EXCERPTED DATA —
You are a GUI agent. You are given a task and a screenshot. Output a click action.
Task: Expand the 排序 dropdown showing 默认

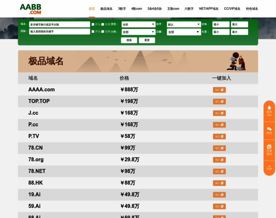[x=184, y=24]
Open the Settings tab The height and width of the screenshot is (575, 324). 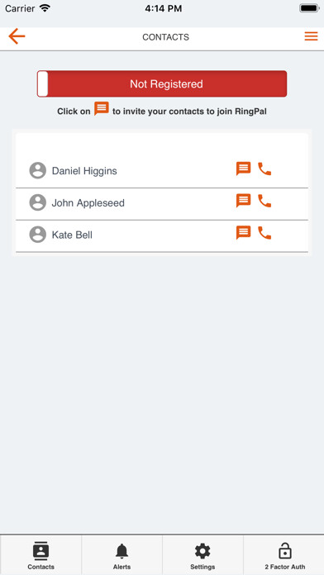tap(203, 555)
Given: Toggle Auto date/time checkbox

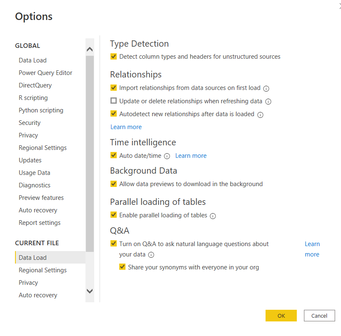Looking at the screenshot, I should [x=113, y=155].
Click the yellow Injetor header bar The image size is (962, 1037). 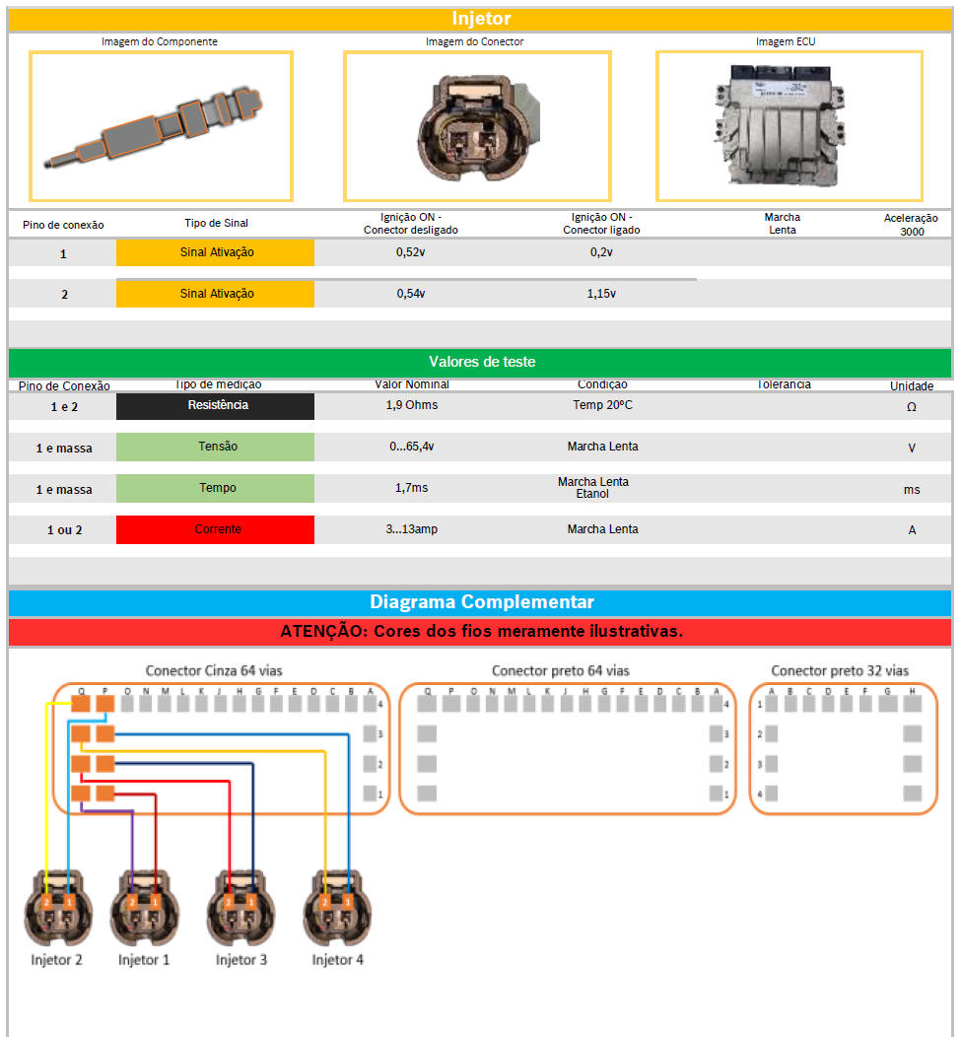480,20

...

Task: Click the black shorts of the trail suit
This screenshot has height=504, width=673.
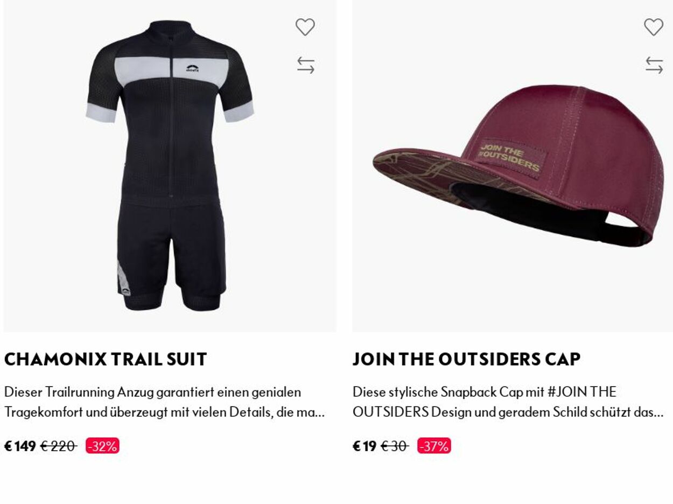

PROBLEM REQUIREMENTS —
For the lines above, output exactly those from the line containing "Task: Click the" through the line containing "This screenshot has height=504, width=673.", and skip the others.

EXERCISE OUTPUT —
Task: Click the black shorts of the trail suit
This screenshot has height=504, width=673.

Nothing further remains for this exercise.